Wherever a line in the records below contains "agent", copy that line.

Extracted data entries
▶

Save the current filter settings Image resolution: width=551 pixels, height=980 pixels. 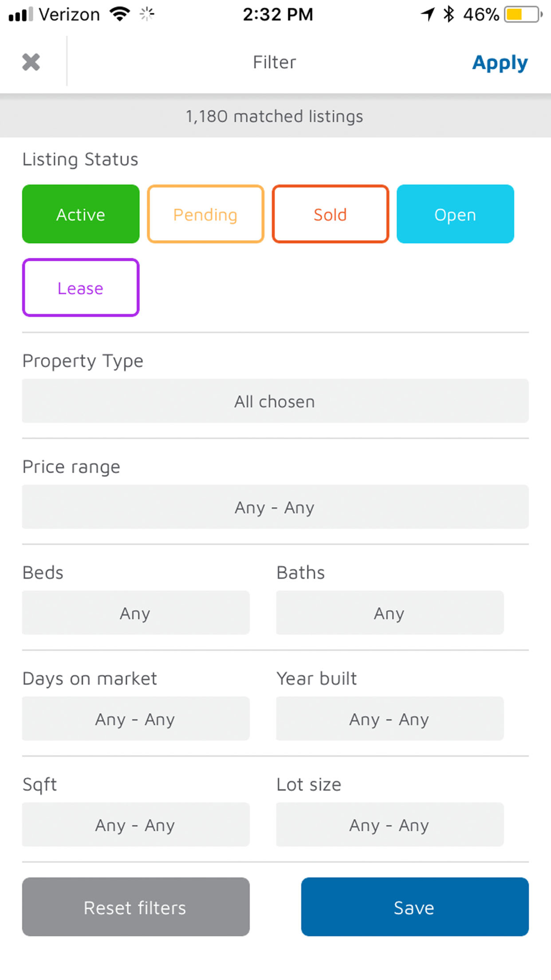414,907
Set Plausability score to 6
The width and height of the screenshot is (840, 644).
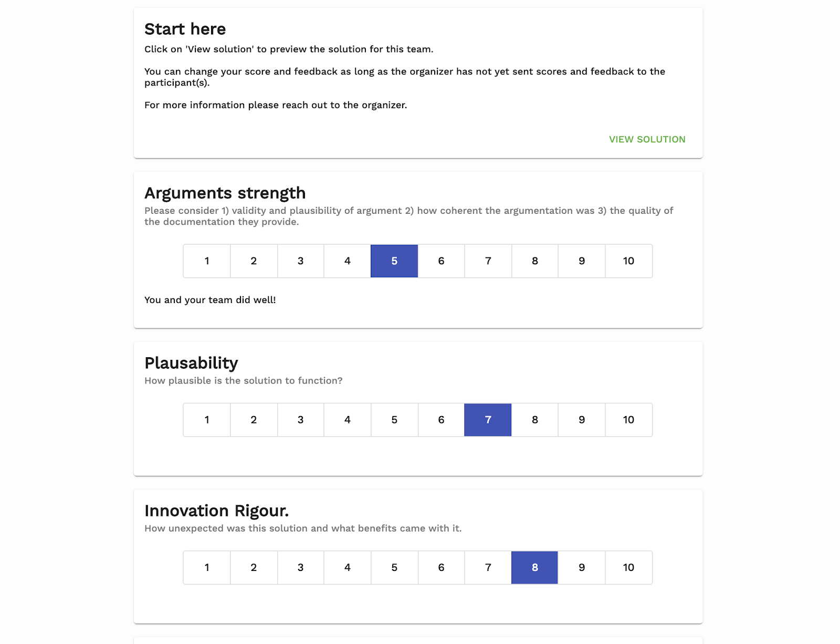pos(441,420)
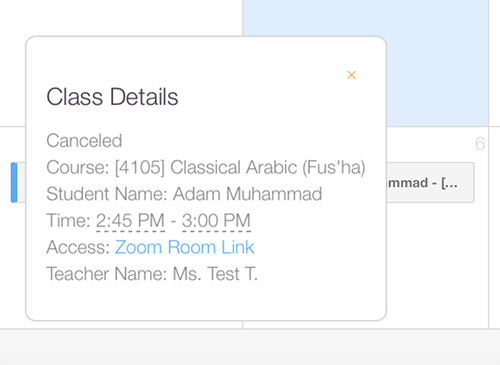The image size is (500, 365).
Task: Click the gray footer strip below calendar
Action: click(x=250, y=347)
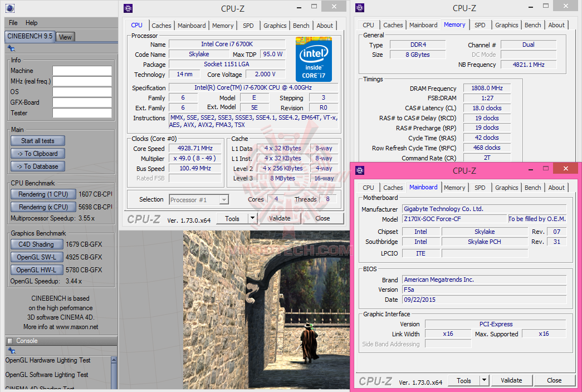Viewport: 582px width, 392px height.
Task: Click the pin icon below the CINEBENCH 9.5 tab
Action: [11, 48]
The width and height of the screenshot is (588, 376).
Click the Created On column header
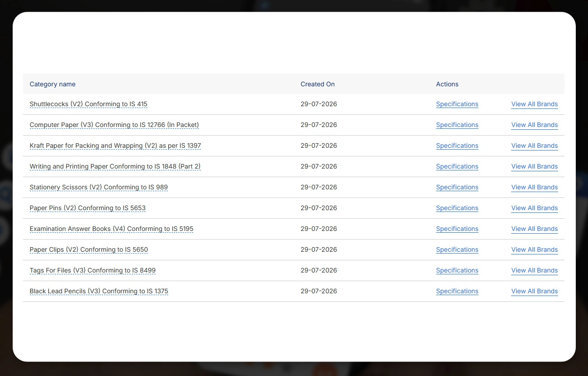coord(318,84)
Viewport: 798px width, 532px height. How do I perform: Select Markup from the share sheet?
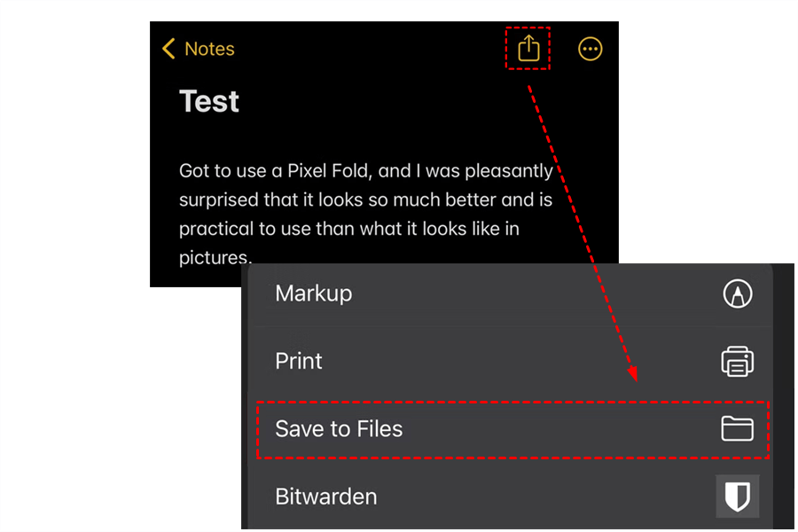pyautogui.click(x=314, y=293)
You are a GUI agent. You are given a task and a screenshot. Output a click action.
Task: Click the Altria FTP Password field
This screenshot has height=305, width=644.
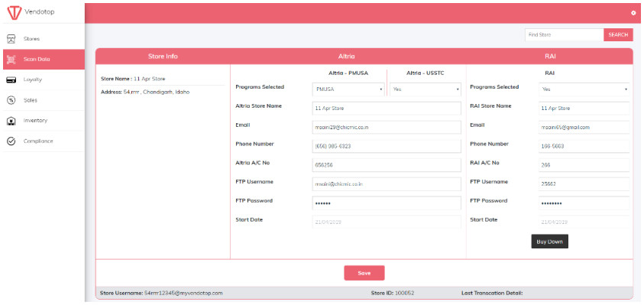pyautogui.click(x=387, y=203)
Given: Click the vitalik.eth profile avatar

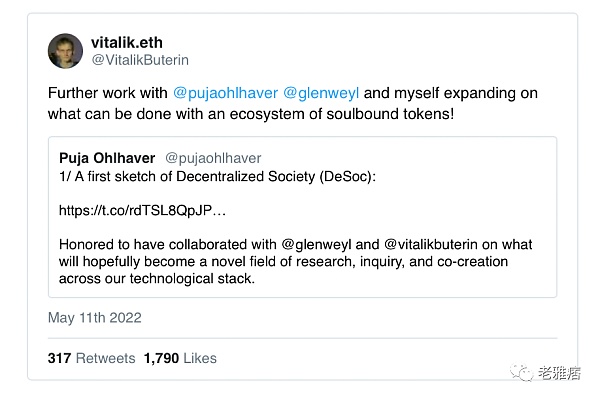Looking at the screenshot, I should click(65, 51).
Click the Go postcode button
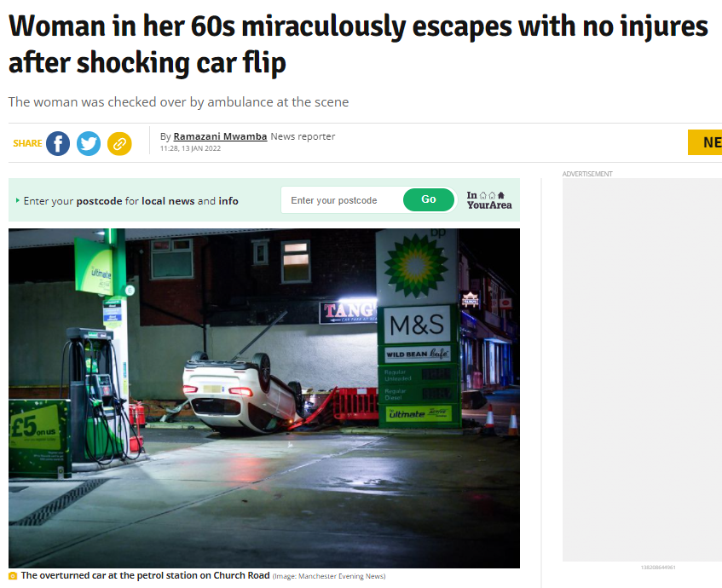 point(429,199)
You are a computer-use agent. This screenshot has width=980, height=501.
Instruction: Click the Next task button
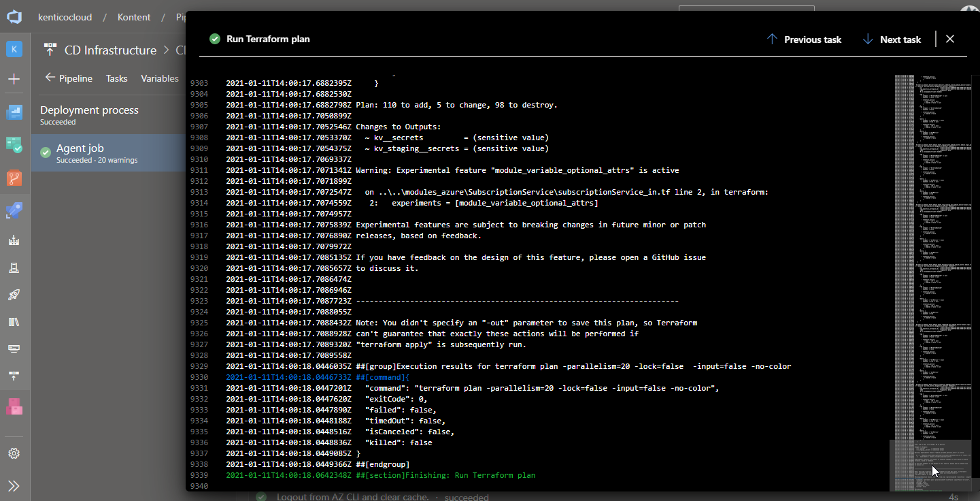tap(892, 39)
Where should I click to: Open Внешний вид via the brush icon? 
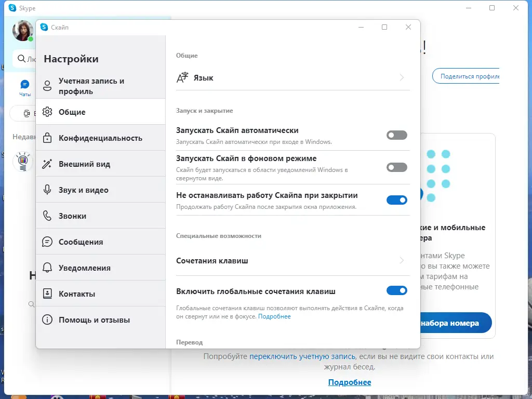[47, 163]
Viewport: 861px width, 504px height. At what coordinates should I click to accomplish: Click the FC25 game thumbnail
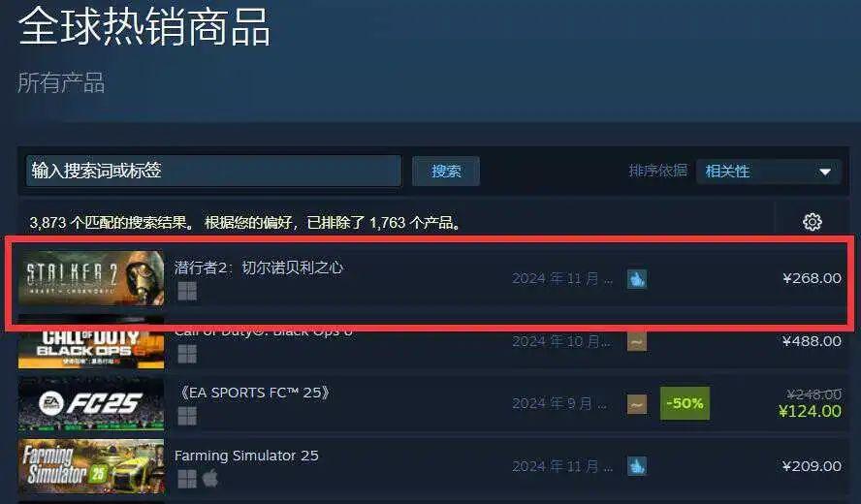(x=91, y=403)
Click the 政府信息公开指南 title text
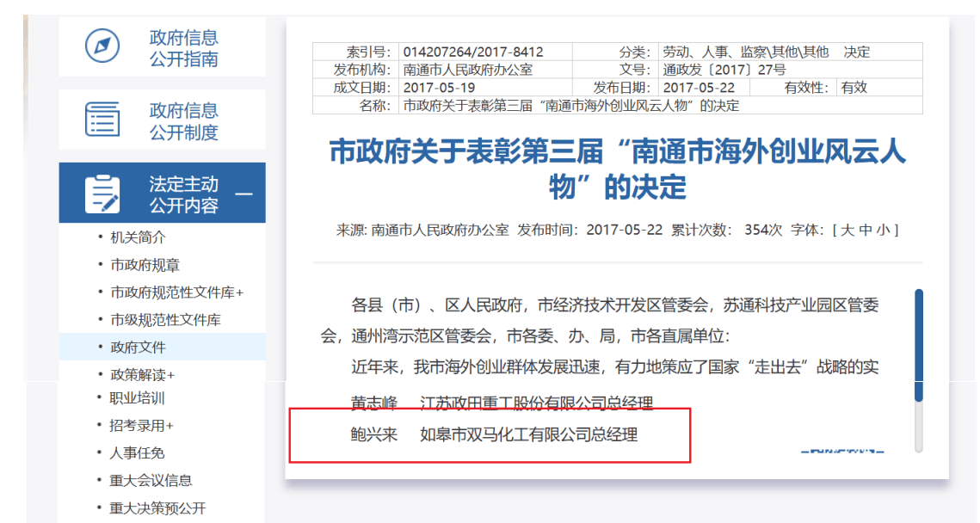The width and height of the screenshot is (980, 523). tap(183, 48)
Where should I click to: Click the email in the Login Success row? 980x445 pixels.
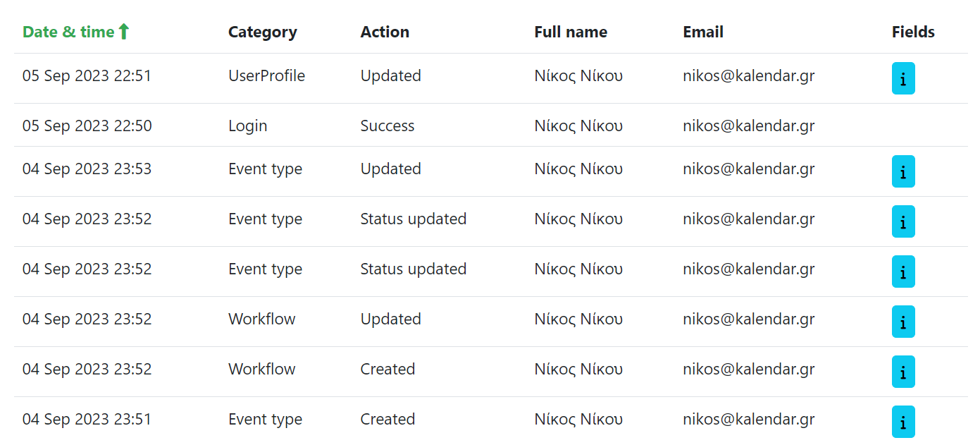click(x=748, y=126)
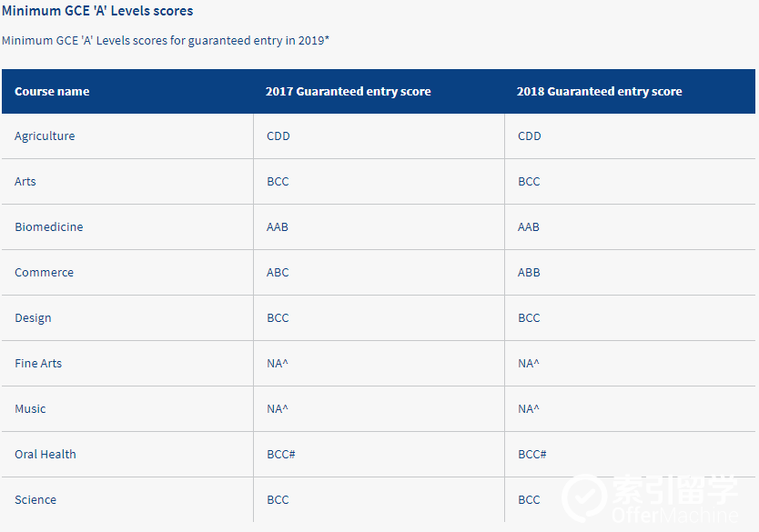The image size is (759, 532).
Task: Select the Design course row label
Action: pos(33,318)
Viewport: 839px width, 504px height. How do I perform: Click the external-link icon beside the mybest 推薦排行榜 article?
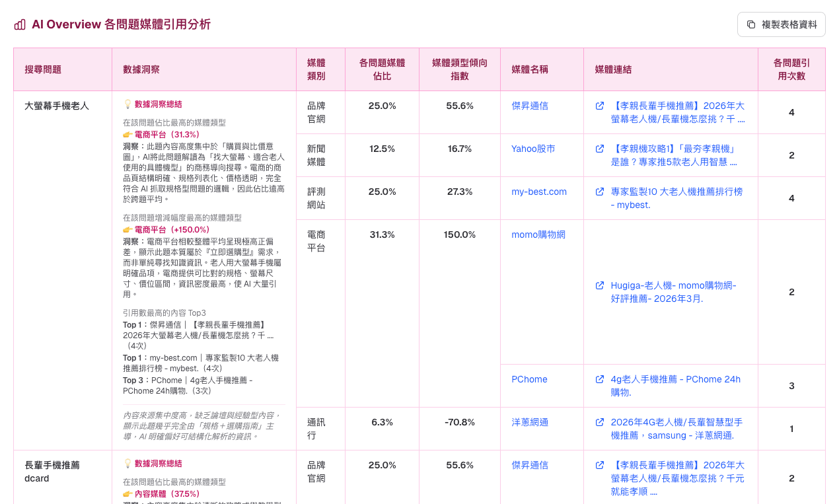599,192
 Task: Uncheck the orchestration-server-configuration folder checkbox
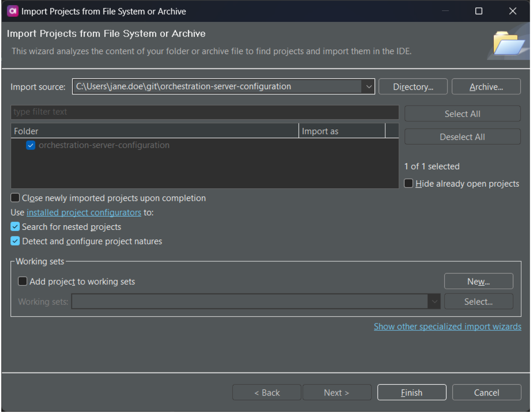click(x=30, y=145)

◀

*REPLY:*
You are a GUI agent. You are given a task and a screenshot. Output a click action.
You are a computer-use agent. This screenshot has width=980, height=501.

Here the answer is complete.